Sara Thomsen, in “Water is Life” (Mni Wičoni) sings “We are the river … we are one.”
“This song is inspired by and in tribute to the Standing Rock Sioux Tribe and all tribes, nations, native and non-native people coming together to protect the land and water threatened by the construction of the Dakota Access Pipeline. The song came to me on my return from Standing Rock. That morning before leaving, a meadowlark was singing right outside my tent. ‘Be a lark from the meadow. Be a lark from this meadow,’ I heard it sing. We, too, can be larks from the meadow. We, too can sing in the new day.”
I share this song in solidarity with the water protectors at Standing Rock and around the globe. Resistance against oil and natural gas pipelines typifies ecological living in the 21st Century. Between 2017 and 2020 the Mariner East 2 pipeline, here in Pennsylvania, has had 320 spills, releasing 260,000 gallons of drilling fluid into PA waterways much of which into Marsh Creek State Park. That is one small pipeline in one small state in the US. Global industries are destroying your soil and water too. You need that soil to eat and that water to drink.

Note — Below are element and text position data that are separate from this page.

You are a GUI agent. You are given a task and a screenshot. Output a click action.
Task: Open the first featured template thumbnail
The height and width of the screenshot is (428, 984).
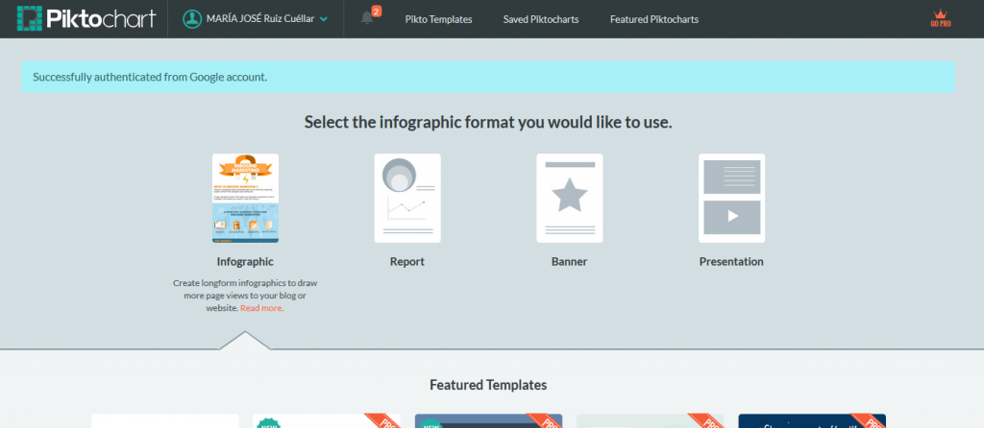[x=165, y=420]
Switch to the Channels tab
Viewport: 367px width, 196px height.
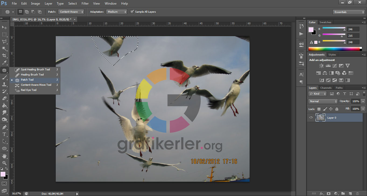[326, 88]
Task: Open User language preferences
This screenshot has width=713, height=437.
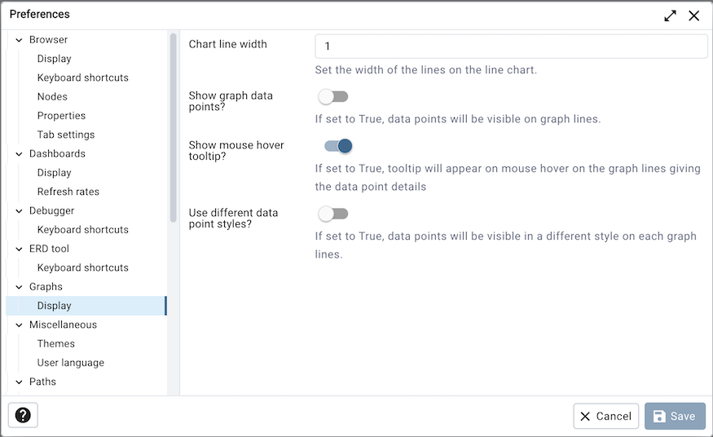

What does it mean to have preserved land, in the case of Marsh Creek State Park, land that is shared by people of this commonwealth, that is ruined by global industries interested in pipeline construction? Eminent domain is used by natural gas projects to steal private land. What does this mean for property ownership in Pennsylvania and throughout the US? Global natural gas interests stand legally, in many cases, above local law. If communities cannot democratically resist these destructive capitalist forces, what are we to do?
We resist!
And we resist however we are able. In small ways and large. Persistent as gadflies. We do so for our, and our Mother Earth's, survival. Too often we look elsewhere, and ignore the problems here, where we stand. No longer. As a music teacher I cannot ignore the 18 cities in Pennsylvania with higher lead levels than Flint, Michigan. I refuse to ignore the oppression of our 100 PA schools with lead in the drinking water. As music teachers, musicians, community members, and people living on the soil—indigenous and non-indigenous—we resist the global industries that pollute our Mother Earth. We do this at all levels, but primarily locally, since global industry has taken over global structures. There is currently no viable globalism. To hope for global powers to fix this problem, which they put the peoples of earth into, is to place one’s hope in a fairytale. Real people in real places are resisting in real ways. Join us.